So what does your power system consist of?

Gdetrailer,

I don't know how they are doing it or what diodes they are using. However, they are producing them.

FWC wrote:

theoldwizard1 wrote:
A typical diode loses 0.7V !

Yeah, something definitely doesn't add up here. Each cell in a solar panel only produces 0.5 - 0.7V (they are in fact diodes). The forward voltage drop on a diode is between 0.2 and 0.7V so you would loose half to all you voltage if there really was a diode between each cell.

Now, maybe he meant to say there is a diode in parallel with each cell, which would provide a bypass diode for each cell. This would provide slightly better mottled shade tolerance, but would increase the complexity of the panel. The linked data sheet doesn't mention this, so it seems unlikely to be true for those panels.

Typical diodes do drop nominal .7V, but Shottky diodes only drop about .3V.. Kind of doubt they would have used Shottky diodes but maybe perhaps they are, who knows..

So in reality even with parallel diodes were across each cell and you have 36 cells that would be 25.2V of voltage loss which basically eats ALL of the voltage produced by at least TWO of the series panels..

Now if they were Shottky diodes you would fare a bit better as that would be about 10.8V loss, but even that means you would need a series string of at least 3 or more panels just to get to some semblance of a charging voltage for 12V..

Realizing that would be worst case with one full panel completely shaded but still I don't think your going to see a very large difference if the panel has parallel bypass diodes or not..

Better yet, is to not park or place panels where that kind of shading may happen..

FWC wrote:

theoldwizard1 wrote:
A typical diode loses 0.7V !

Stored data:
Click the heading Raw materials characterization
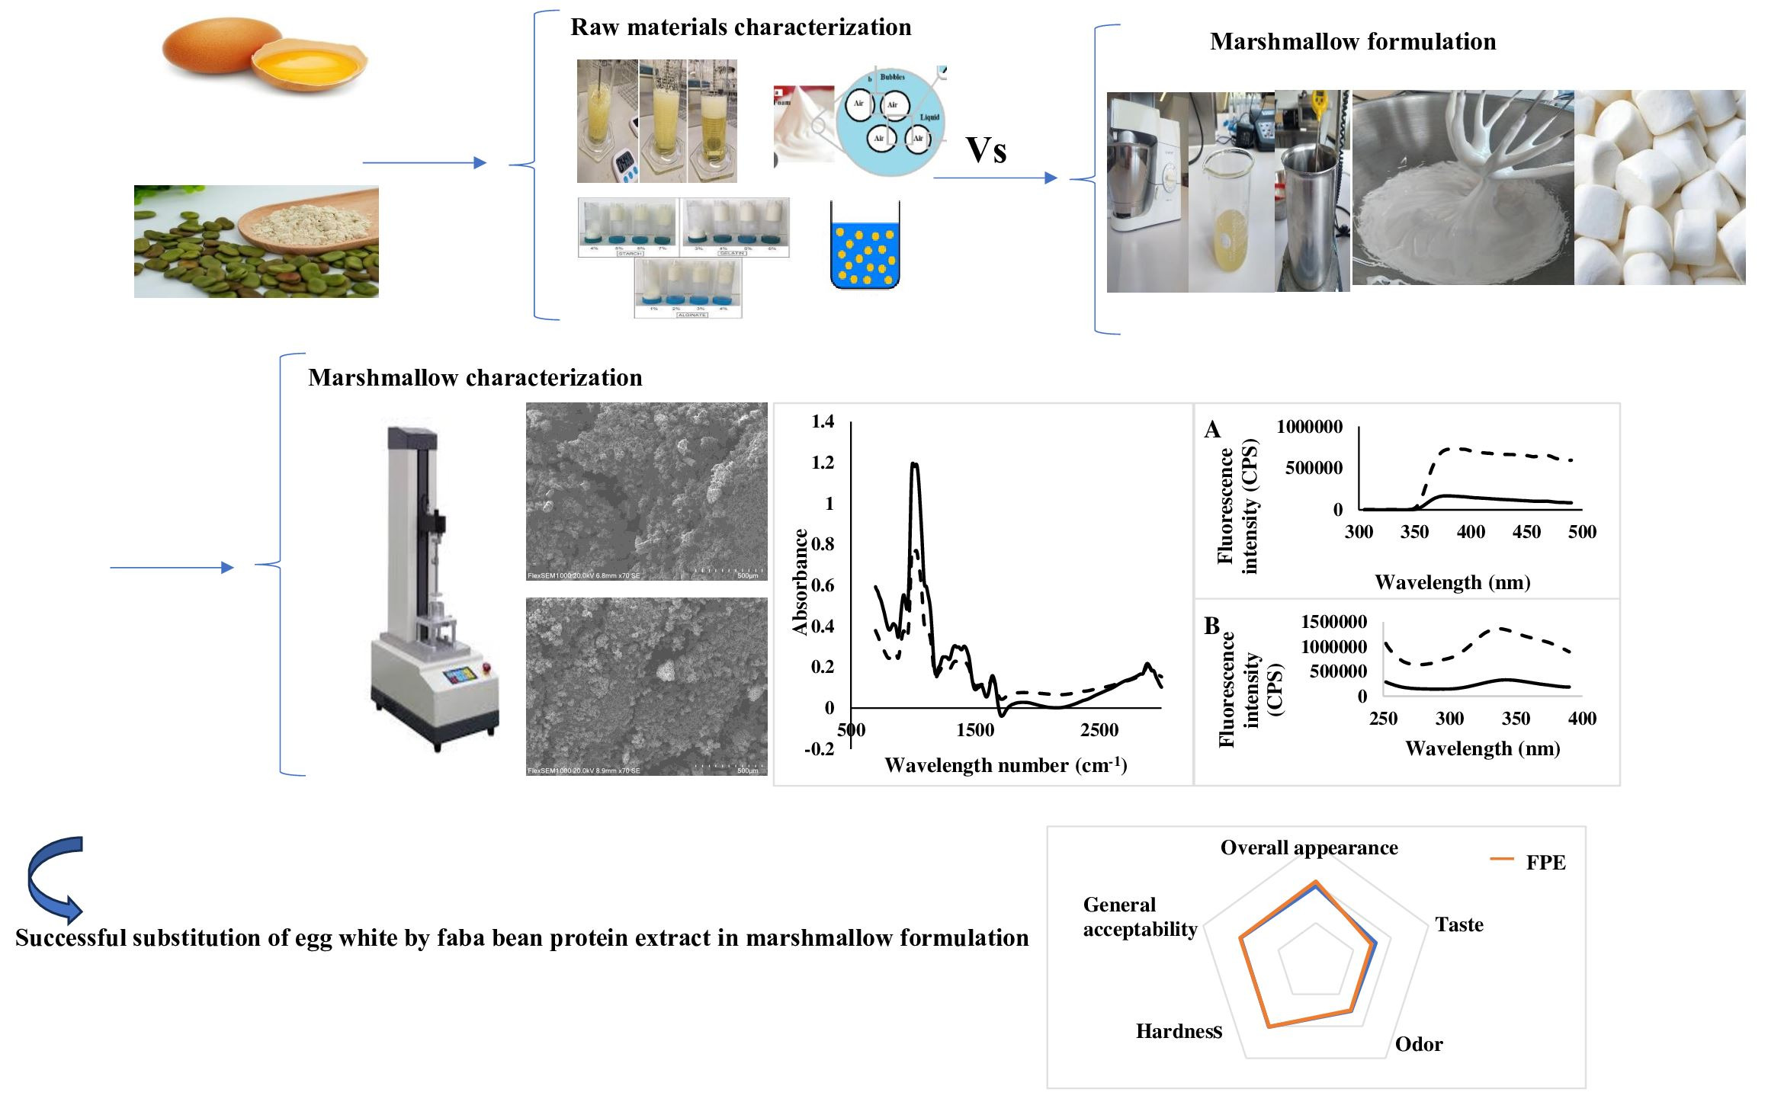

Instructions for the task:
Transcribe everything in the forum thread on solar panel diodes from "Typical diodes do" down to "voltage for 12V..".

Final answer:
Typical diodes do drop nominal .7V, but Shottky diodes only drop about .3V.. Kind of doubt they would have used Shottky diodes but maybe perhaps they are, who knows..

So in reality even with parallel diodes were across each cell and you have 36 cells that would be 25.2V of voltage loss which basically eats ALL of the voltage produced by at least TWO of the series panels..

Now if they were Shottky diodes you would fare a bit better as that would be about 10.8V loss, but even that means you would need a series string of at least 3 or more panels just to get to some semblance of a charging voltage for 12V..